We recently migrated our server infrastructure onto a variety of Amazon Web Services; the first step in laying the foundation for massively scalable growth. Having survived this initial transition, I wanted to reflect on how we got here, some things to consider for those following a similar path, and some of what's to come.
Slicehost
The original myGengo service launched on a single Slicehost.com "slice" - their nomenclature for a VPS. The upgrade flexibility and full-control root access were basically what sold us at the time. We launched with one server for pretty much everything - web (apache), database (mysql), assets (html/css, etc.). Even the staging environment was hosted on the same machine to ensure the running environment was identical (!!).

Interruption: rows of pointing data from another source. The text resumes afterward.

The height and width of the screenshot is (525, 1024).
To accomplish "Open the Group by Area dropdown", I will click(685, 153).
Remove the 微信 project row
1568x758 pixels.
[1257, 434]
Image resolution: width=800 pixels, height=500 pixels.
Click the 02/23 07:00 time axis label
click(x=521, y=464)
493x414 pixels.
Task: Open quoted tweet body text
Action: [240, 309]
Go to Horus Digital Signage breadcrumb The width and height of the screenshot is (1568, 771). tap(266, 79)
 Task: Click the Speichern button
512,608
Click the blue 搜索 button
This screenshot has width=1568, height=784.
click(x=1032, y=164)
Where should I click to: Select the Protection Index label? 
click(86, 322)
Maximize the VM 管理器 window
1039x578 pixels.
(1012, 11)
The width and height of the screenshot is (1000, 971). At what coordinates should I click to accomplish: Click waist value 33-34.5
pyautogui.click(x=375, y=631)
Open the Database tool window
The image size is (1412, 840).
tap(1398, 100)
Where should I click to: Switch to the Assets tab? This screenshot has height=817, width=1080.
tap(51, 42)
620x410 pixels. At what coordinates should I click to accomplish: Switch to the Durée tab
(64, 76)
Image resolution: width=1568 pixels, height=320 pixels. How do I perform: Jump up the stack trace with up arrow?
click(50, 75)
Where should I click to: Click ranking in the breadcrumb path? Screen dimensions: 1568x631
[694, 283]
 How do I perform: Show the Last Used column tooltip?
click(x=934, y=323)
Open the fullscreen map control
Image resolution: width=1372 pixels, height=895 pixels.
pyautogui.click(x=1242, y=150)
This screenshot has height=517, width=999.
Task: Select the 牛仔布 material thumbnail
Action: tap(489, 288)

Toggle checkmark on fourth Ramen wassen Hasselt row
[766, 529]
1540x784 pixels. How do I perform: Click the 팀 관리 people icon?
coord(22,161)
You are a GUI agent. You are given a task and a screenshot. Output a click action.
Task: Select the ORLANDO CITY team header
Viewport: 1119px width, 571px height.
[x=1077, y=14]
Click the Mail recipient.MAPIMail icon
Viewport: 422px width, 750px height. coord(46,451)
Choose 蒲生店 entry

The original system infrastructure went undisturbed for about a year. Our first significant change after the first year was to create a separate assets server - a completely different machine and domain - allowing browsers to capitalize on simultaneous connections more efficiently, sometimes referred to as 'parallelizing downloads'. It's one of the steps Yahoo! recommends for performance optimization. Since you don't need cookies for assets, it also potentially reduces some overhead (though admittedly only if you're serving massive traffic).
DB Server
As traffic and translation volume increased, our next significant change came when we moved the database onto its own server. This is probably a common step for nascent start-ups that were originally unsure of traffic volume when launching. “Detaching” the database server from the web-server allowed us to beef-up and optimize the database machine and not worry as much about the web / apache setup. The separation was also a step in the direction towards a load-balanced "front-end" independent of the data it'll be serving.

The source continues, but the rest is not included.